Exercise details: Your copy should begin at the line containing "This screenshot has" and end at the last line of the records; transcribe those lines exactly and leave out every picture.

### Material for the task ###

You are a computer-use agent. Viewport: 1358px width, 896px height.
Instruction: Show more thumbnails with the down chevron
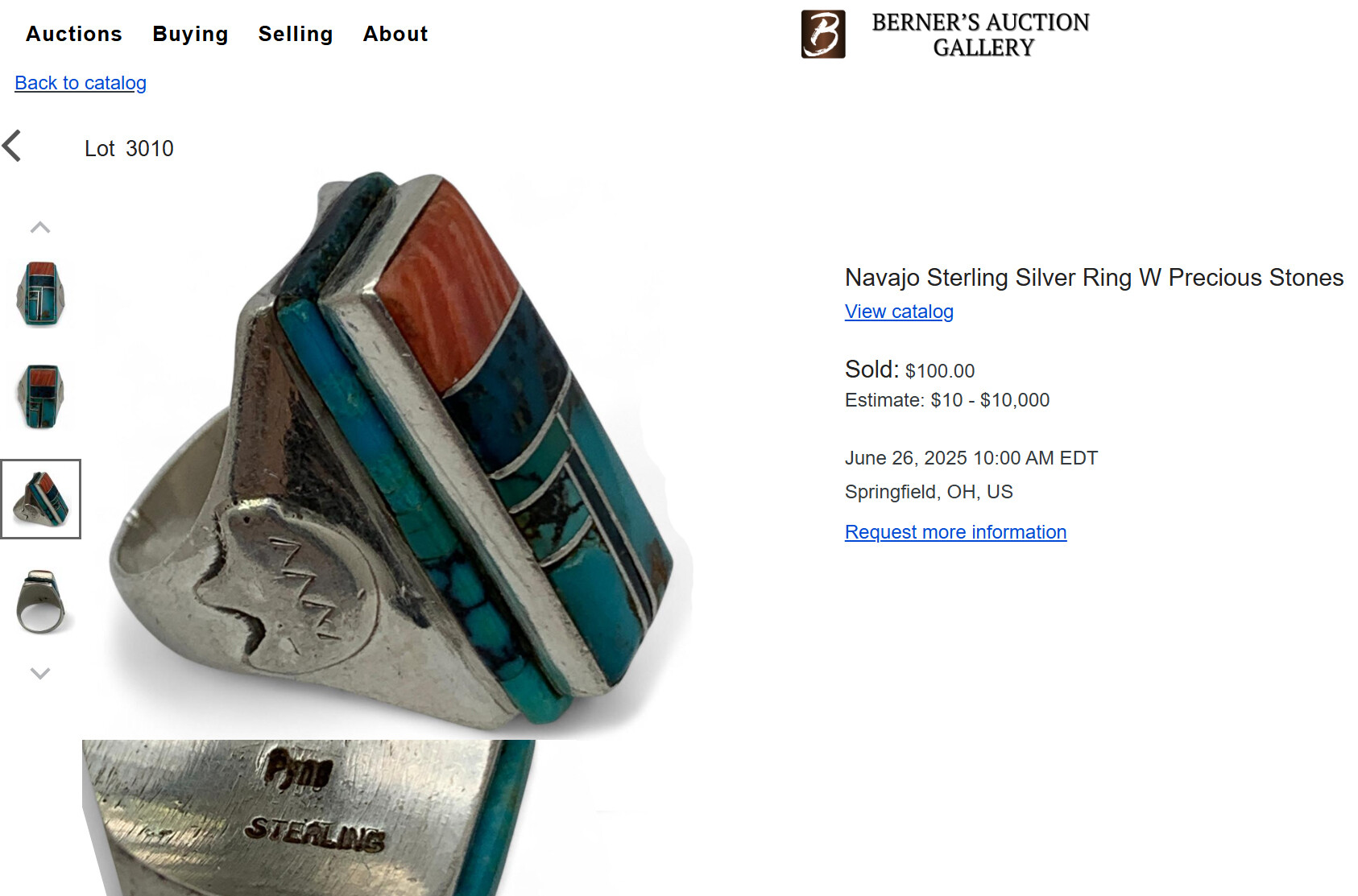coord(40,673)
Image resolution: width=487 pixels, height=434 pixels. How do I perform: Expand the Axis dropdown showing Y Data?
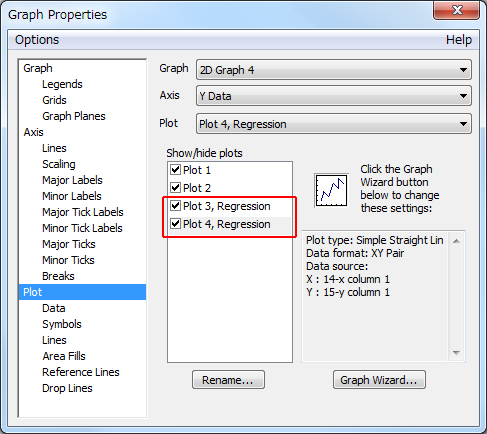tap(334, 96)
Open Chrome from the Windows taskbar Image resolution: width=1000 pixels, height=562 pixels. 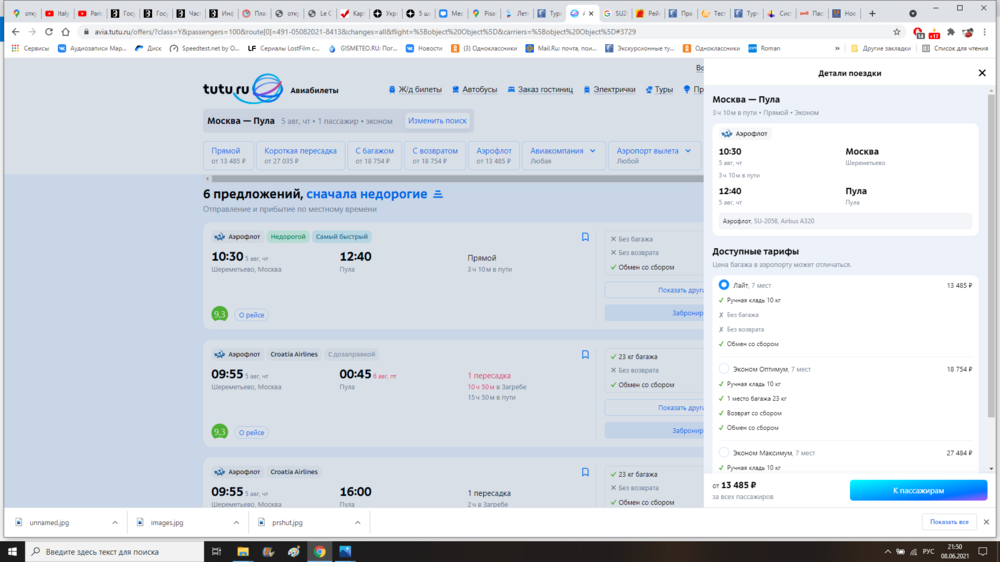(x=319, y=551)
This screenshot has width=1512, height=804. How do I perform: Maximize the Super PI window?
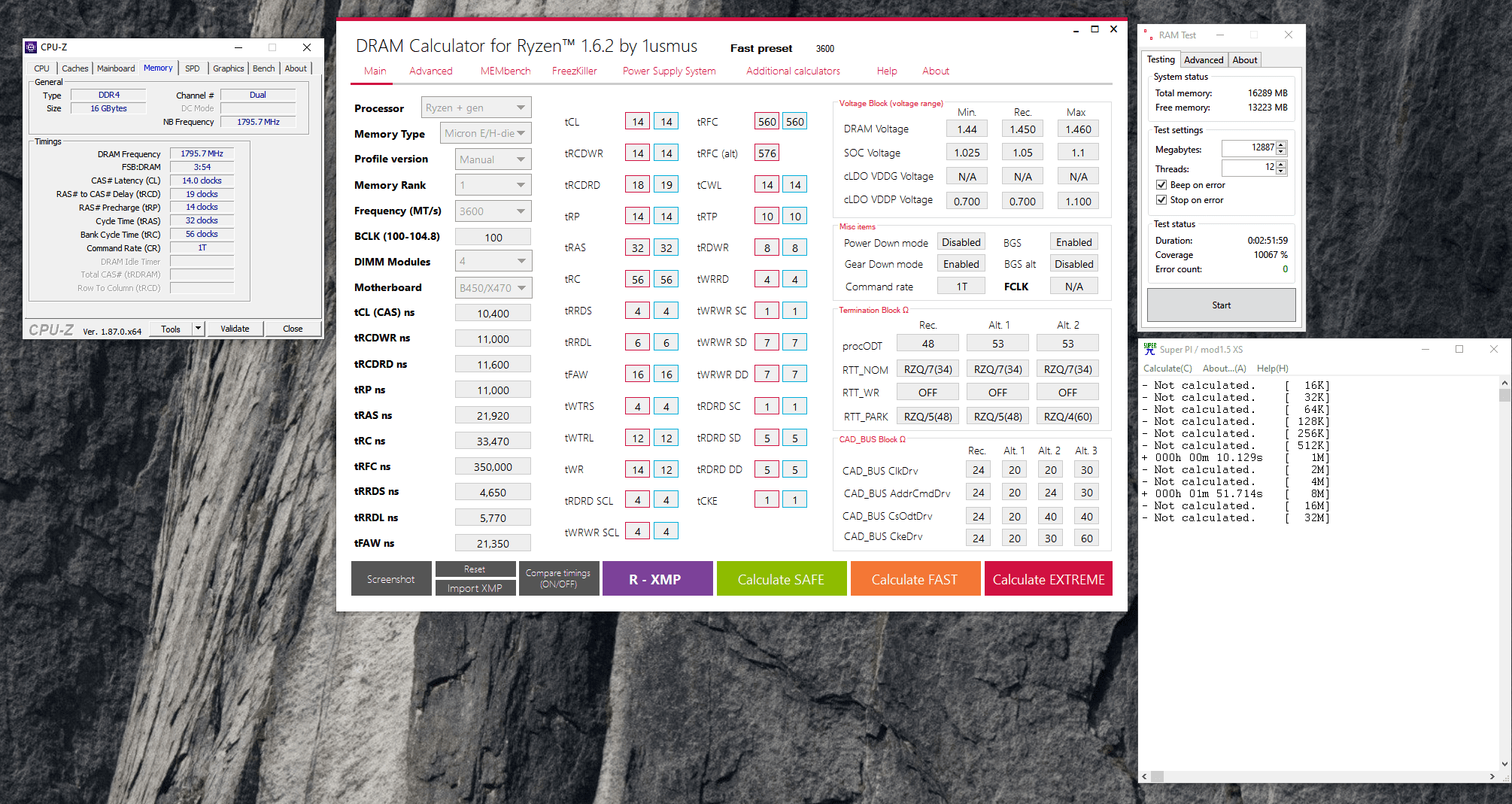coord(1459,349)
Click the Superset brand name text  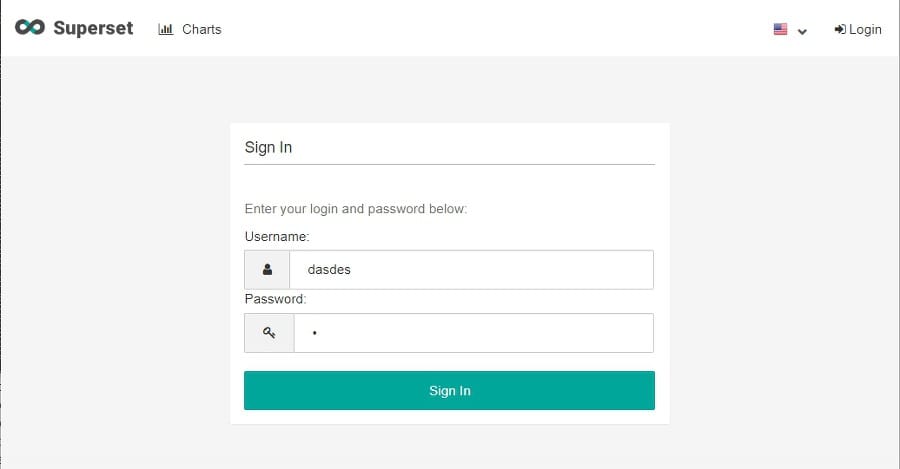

###

Finished task:
This screenshot has width=1512, height=804. How do I perform: Maximize the Super PI window?
coord(1459,349)
Click the Superset brand name text  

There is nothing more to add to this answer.